• Mauvaises ondes

    Mobilisation pour Skyrock et son directeur

    La radio Skyrock, spécialisée dans la musique rap, première radio de France des moins de 25 ans, radio des « jeunes », donc, est dans la tourmente depuis que, mardi, a été annoncée l’éviction du poste de directeur général de son fondateur Pierre Bellanger. Désormais cantonné à la présidence du conseil d’administration, il se retrouve sans fonction opérationnelle.

    Le soir même, Difool, emblématique animateur de la station après avoir été celui de Fun Radio en compagnie du « Doc », appelait les auditeurs à manifester leur soutien à Pierre Bellanger et à se mobiliser pour défendre la liberté d’expression et l’« esprit Skyrock », menacés selon lui par ce départ.

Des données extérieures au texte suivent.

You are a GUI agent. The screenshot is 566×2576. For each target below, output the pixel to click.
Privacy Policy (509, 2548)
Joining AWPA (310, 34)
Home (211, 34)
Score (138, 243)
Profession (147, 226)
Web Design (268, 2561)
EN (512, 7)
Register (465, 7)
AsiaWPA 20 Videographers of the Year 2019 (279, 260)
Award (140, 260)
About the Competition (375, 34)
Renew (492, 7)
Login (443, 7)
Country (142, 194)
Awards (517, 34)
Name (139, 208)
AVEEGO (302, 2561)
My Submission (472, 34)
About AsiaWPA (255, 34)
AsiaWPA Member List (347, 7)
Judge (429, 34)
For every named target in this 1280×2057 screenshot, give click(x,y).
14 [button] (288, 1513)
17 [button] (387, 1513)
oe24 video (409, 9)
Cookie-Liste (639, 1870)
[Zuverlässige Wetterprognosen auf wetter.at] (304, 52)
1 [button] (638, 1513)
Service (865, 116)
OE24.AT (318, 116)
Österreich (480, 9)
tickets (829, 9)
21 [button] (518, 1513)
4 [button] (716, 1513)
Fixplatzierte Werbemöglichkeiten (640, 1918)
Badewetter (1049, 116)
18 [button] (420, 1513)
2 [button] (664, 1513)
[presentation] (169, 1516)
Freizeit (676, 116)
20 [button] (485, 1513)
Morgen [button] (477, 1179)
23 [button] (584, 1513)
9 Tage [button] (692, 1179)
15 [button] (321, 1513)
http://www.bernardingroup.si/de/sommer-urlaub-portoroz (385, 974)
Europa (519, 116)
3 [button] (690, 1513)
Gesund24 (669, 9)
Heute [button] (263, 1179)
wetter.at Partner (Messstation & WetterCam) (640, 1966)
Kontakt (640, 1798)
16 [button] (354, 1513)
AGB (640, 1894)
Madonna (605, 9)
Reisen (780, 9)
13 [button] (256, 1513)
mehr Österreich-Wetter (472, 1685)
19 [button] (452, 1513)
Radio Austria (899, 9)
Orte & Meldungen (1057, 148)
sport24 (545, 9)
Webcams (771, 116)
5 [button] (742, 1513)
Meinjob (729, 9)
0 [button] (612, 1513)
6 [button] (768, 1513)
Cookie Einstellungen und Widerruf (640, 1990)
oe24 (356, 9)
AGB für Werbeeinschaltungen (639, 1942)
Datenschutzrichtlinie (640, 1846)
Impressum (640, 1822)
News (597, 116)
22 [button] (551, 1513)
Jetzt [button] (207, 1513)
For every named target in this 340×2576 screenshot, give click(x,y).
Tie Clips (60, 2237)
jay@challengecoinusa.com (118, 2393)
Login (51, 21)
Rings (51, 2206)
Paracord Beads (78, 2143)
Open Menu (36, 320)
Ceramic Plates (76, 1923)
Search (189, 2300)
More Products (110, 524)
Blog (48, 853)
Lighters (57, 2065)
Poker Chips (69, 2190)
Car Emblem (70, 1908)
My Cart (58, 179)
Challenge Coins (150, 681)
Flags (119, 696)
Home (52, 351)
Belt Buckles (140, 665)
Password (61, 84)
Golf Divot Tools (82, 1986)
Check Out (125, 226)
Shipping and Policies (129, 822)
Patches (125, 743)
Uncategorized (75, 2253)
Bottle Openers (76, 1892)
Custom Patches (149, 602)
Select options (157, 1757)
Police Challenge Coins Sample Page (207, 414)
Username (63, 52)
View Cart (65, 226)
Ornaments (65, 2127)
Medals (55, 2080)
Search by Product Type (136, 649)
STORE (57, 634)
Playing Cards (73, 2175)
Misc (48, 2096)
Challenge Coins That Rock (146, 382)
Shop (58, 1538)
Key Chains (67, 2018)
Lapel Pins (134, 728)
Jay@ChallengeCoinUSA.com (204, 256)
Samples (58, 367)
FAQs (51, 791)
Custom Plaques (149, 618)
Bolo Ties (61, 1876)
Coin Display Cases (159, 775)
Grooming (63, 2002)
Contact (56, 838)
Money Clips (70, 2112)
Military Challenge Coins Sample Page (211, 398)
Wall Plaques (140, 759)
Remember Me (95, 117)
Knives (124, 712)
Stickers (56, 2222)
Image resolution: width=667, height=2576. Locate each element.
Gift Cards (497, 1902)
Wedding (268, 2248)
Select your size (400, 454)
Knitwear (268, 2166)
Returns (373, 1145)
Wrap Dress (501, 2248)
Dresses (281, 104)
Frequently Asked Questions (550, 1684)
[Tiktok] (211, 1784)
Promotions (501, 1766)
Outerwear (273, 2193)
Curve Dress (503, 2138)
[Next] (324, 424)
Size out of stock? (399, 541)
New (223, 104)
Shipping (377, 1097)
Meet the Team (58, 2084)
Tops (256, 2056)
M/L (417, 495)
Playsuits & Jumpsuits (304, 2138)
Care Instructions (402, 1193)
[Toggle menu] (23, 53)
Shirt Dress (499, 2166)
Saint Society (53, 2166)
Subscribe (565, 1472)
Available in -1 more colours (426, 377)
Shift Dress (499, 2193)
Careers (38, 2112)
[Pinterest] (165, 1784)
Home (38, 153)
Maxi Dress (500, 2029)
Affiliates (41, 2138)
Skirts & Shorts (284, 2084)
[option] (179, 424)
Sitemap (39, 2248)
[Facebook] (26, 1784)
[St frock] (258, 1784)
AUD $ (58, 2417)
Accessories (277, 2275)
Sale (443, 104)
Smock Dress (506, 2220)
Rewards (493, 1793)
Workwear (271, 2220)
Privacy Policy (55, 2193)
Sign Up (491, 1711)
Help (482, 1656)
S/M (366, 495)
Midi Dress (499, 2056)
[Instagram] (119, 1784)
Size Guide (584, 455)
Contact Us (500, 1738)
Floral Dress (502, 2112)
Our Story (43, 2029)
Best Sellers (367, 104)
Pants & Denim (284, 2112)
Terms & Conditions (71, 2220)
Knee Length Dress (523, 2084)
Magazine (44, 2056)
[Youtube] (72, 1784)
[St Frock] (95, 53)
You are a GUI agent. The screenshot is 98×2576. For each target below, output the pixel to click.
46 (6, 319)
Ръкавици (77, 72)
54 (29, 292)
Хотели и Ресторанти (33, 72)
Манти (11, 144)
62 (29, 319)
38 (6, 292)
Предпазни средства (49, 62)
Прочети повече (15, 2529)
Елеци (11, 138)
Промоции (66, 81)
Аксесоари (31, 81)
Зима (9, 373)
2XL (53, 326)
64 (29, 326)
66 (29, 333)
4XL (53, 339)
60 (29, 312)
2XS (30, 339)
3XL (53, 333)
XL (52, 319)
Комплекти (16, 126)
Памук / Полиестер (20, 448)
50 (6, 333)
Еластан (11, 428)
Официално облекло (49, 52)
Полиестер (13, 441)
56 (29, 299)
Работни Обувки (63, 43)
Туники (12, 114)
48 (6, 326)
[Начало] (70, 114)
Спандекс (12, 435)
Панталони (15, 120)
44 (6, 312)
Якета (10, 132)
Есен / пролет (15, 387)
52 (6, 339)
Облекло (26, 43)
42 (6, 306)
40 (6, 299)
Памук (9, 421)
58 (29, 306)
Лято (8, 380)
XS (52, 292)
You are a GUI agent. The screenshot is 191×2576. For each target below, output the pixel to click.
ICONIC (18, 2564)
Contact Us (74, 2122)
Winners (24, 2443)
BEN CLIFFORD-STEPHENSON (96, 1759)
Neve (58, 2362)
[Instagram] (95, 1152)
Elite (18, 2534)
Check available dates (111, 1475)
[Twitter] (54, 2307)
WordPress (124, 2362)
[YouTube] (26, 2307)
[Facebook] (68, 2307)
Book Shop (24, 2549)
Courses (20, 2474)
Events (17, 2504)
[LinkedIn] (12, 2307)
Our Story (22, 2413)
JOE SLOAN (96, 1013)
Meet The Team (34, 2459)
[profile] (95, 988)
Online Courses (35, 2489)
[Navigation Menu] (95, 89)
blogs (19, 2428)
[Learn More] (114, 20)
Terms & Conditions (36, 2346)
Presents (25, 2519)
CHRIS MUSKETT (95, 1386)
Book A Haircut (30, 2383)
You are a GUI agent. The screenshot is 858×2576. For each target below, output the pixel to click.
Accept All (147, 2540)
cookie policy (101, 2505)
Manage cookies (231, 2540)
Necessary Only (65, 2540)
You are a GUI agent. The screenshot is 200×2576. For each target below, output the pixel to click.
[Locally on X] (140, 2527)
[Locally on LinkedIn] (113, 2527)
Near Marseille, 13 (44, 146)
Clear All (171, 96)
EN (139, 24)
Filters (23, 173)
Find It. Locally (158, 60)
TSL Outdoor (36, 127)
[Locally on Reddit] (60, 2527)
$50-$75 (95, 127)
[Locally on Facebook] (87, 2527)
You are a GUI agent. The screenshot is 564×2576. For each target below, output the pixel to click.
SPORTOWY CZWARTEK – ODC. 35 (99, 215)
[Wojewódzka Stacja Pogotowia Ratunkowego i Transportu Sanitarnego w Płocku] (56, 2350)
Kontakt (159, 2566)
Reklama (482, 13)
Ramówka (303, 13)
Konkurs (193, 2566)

    La personnalité de Pierre Bellanger n’est pas anodine. Ecologiste de la première heure (il a été secrétaire général de Génération Ecologie au début des années 1990), pionnier des radios libres, impliqué dans le développement de la blogosphère avec la plateforme Skyblog, il a également été impliqué dans une sordide affaire de corruption de mineure, qui lui a valu, en appel l’année dernière, trois ans de prison avec sursis et 50 000 euros d’amende. Il avait fait entrer dans sa « communauté d’Halcyon », dont il se disait « le maître », une fille de 17 ans, sœur d’une femme avec laquelle il vivait en compagnie de deux autres femmes. Cette jeune fille avait alors « bénéficié » d’une initiation à la sexualité de groupe, à l’homosexualité, au sado-masochisme, et autres pratiques accompagnées de sévices et humiliations (voir l’article de Caroline Parmentier du 24 novembre 2009).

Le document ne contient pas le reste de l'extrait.